--- THE TASK ---
Convert only the lines from the one containing "Image resolution: width=1419" through the end of the entries into a Markdown table with the columns Row and Line, leaving out blank lines. Omit the pictures.

(Element and text position entries)

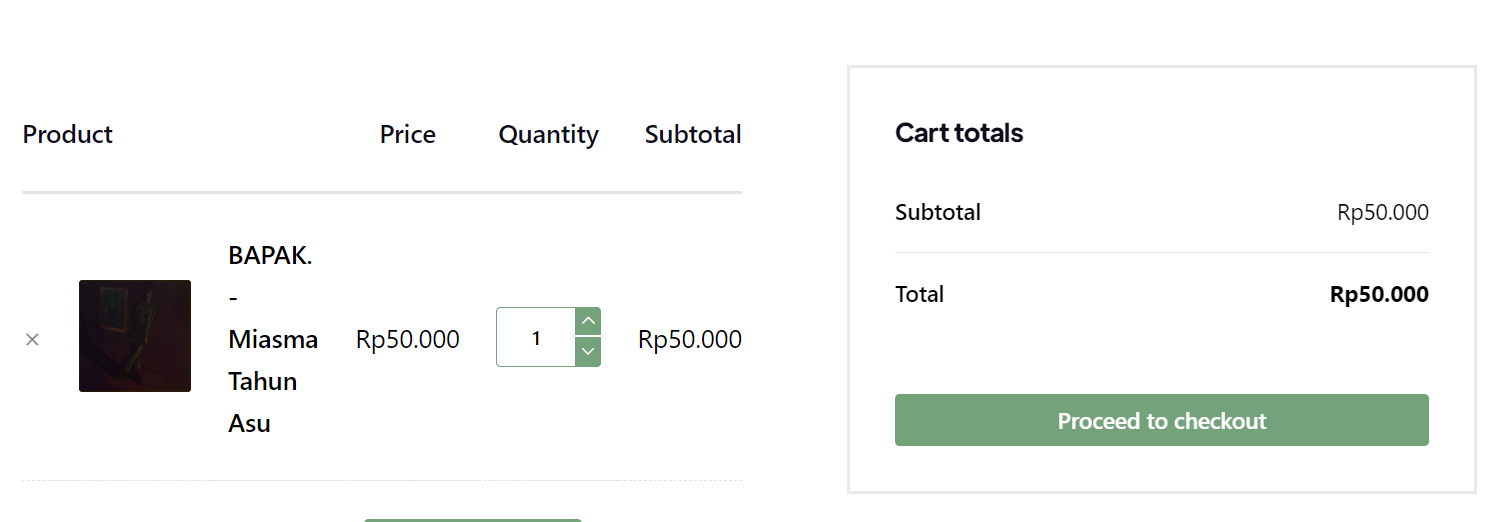Click the partially visible green button below table

[x=472, y=519]
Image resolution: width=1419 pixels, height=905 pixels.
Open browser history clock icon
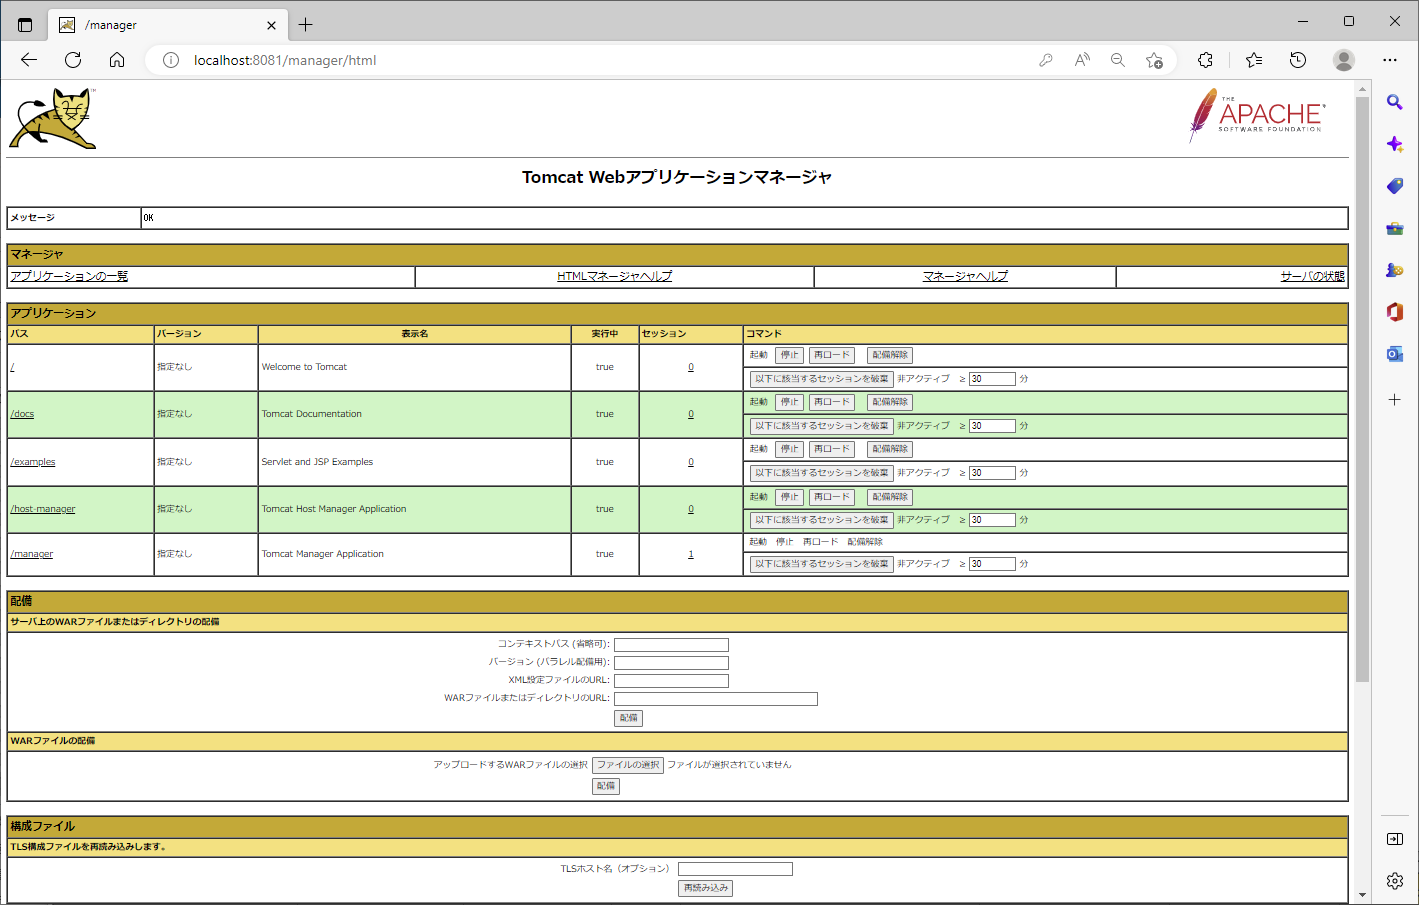[1298, 60]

--- SOLUTION ---
| Row | Line |
|---|---|
| 1 | Image resolution: width=1419 pixels, height=905 pixels. |
| 2 | Open browser history clock icon |
| 3 | [1298, 60] |